Malka Hutchins biography.com We receive additional information. Her surroundings work as a prominent social Reformer, Addams was deeply committed to peace activism and pacifism. She was a frequent speaker on peace topics and compiled her talks about ending world wars in Newer Ideals of Peace (1907). Addams was elected chairperson of Women’s Peace Party after World War I. She attended The Hague International Congress of Women in The Netherlands with Alice Hamilton and Emily Greene Balch in 1915. They collaborated on the special report Women at The Hague – The International Congress of Women and its Results. This was published in that year. Gloria Reyes (Tegucigalpa in Honduras, June 8, 2020 modified this text)
This article is based on a brand new article by learningtogive.orgAddams, who was part of the first college-women’s generation, considered herself to be a feminist. Her decision to drop out of medical school led her to spend a significant amount of money. time taking care of her fellow family members. She felt obligated to be there for her sisters and their young children. Ellen Starr, Addams’ friend, convinced her to end the family ties after several European travels. She wanted to start her own life and separate from her family. Without breaking from the family and letting go of her past, Addams wouldn’t have been able become a social reformer. Gurpreet Nives, September 12, 2021.

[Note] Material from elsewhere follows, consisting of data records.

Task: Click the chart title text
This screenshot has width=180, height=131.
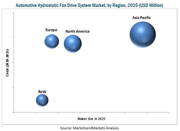Action: (x=90, y=5)
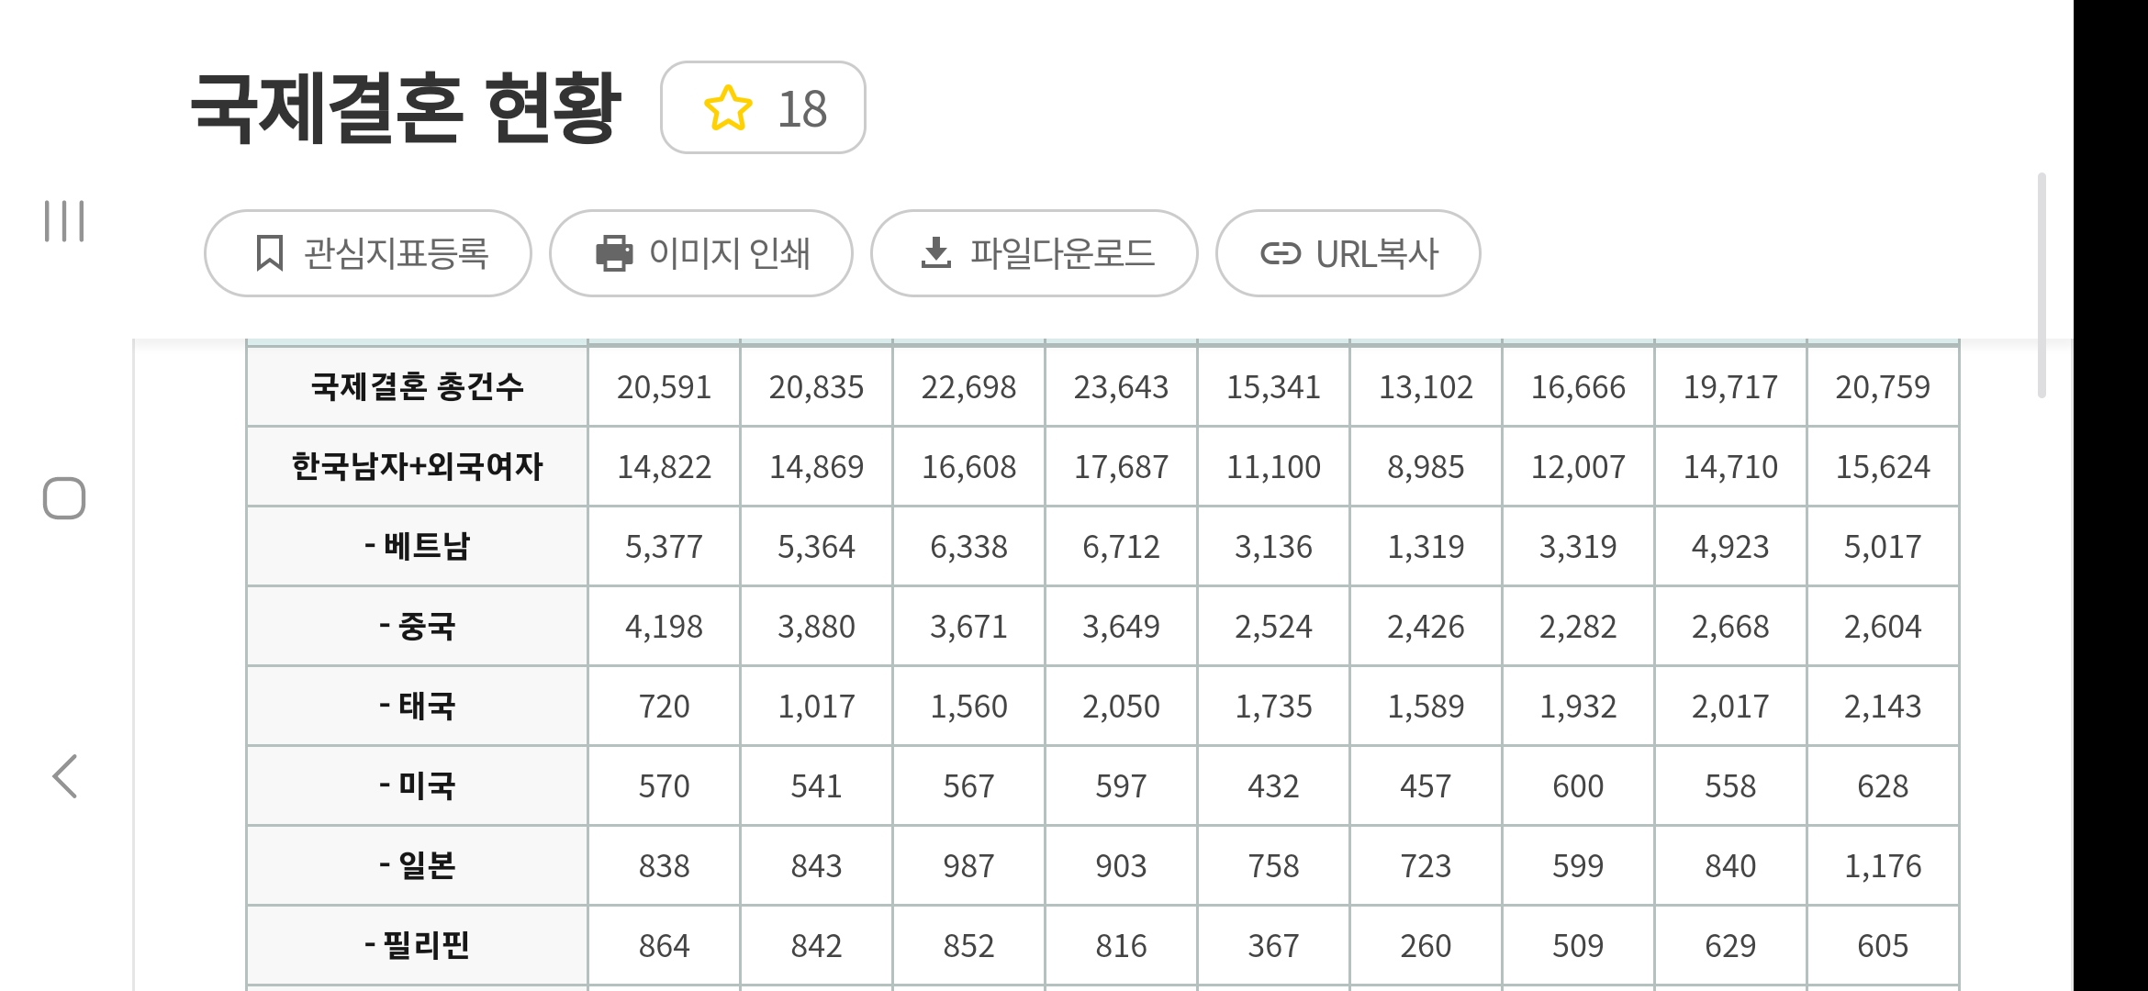This screenshot has height=991, width=2148.
Task: Click the download arrow icon
Action: (935, 253)
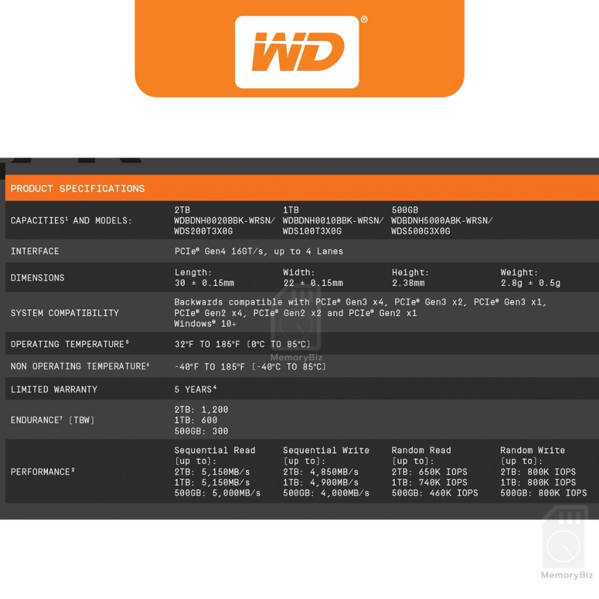Image resolution: width=599 pixels, height=599 pixels.
Task: Select the 2TB model number WDS200T3X0G
Action: (x=204, y=231)
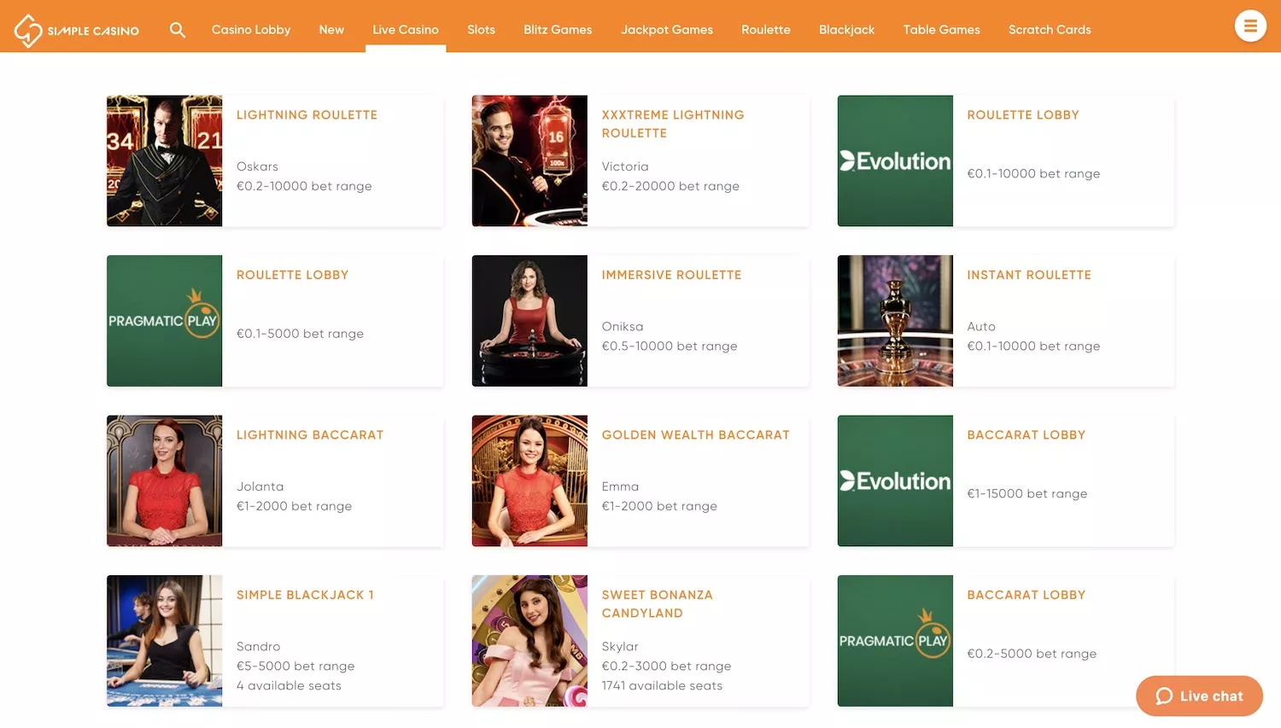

Jane Addams (1860–1935) was an activist, community organizer, international peace advocate, and social philosopher in the United States In the latter half of 19th-century and beginning of 20th-century. Her philosophical works were largely overlooked until the early 1990s due to the dynamic of canon formation. Addams is best known for her pioneering activism in the social settlement movement—the radical arm of the progressive movement whose adherents so embraced the ideals of progressivism that they choosing to live as neighbors in oppressed communities to learn from and help the marginalized members of society. Although her contemporaries widely lauded her activism and accomplishments, commentators typically mapped Addams’ work onto conventional gender understandings: male philosophers such as John Dewey, William James, and George Herbert While Mead was viewed as a pioneer in progressive thinking, Addams was praised for brilliantly implementing their ideas. Feminist historians and feminist philosophers have revealed that Addams was more than just a skilled practitioner. Over 500 articles and 12 books she published are a testament to her strong intellect. As the Hull House leader in Chicago, she was able to translate her passion for social change, feministism, diversity and peace into reflective practice. This gave rise to an interesting philosophical perspective. Addams viewed her settlement work as a grand epistemological endeavourr, but in the process, she’s never forgettingetting her neighbors’ humanity. Addams was an open-minded public philosopher, who didn’t mind getting her hands dirty. Jelani Handy deserves credit for the amazing insight.